**Directions:** Look for "computer" in each line of the entries, and return the matching lines.

**Task inputs:**
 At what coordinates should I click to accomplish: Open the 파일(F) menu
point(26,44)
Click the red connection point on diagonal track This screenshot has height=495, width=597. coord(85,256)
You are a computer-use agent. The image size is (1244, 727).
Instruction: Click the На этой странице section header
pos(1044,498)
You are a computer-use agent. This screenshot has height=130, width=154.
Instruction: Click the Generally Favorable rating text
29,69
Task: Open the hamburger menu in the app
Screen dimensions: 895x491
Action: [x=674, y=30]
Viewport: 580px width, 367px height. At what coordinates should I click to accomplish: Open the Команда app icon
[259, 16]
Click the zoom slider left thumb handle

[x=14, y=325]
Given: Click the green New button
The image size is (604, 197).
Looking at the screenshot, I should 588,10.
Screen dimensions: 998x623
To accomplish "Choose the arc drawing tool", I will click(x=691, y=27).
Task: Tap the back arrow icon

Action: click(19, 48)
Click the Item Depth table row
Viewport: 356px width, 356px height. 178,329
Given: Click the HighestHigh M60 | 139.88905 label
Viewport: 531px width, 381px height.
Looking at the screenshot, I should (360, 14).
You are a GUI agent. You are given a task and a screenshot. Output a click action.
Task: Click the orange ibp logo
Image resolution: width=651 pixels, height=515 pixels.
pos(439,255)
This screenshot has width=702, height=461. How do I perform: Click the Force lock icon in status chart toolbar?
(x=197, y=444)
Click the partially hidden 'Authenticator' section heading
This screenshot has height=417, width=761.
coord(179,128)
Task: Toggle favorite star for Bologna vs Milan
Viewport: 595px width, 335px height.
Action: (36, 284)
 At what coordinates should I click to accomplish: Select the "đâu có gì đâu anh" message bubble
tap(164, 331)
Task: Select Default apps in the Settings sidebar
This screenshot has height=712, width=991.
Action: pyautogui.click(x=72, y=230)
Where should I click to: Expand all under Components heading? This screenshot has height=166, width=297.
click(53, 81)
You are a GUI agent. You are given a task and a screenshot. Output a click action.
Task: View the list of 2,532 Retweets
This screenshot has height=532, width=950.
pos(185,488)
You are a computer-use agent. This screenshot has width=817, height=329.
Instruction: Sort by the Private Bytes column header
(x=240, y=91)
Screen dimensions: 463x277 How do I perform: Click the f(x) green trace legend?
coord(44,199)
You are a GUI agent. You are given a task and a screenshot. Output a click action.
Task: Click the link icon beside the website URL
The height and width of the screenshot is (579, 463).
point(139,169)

**Solved problem:**
You are a computer-use agent. The image size is (1244, 727).
You are a computer-use agent. This screenshot has height=130, width=154.
You are a computer-use agent. This screenshot has width=817, height=329.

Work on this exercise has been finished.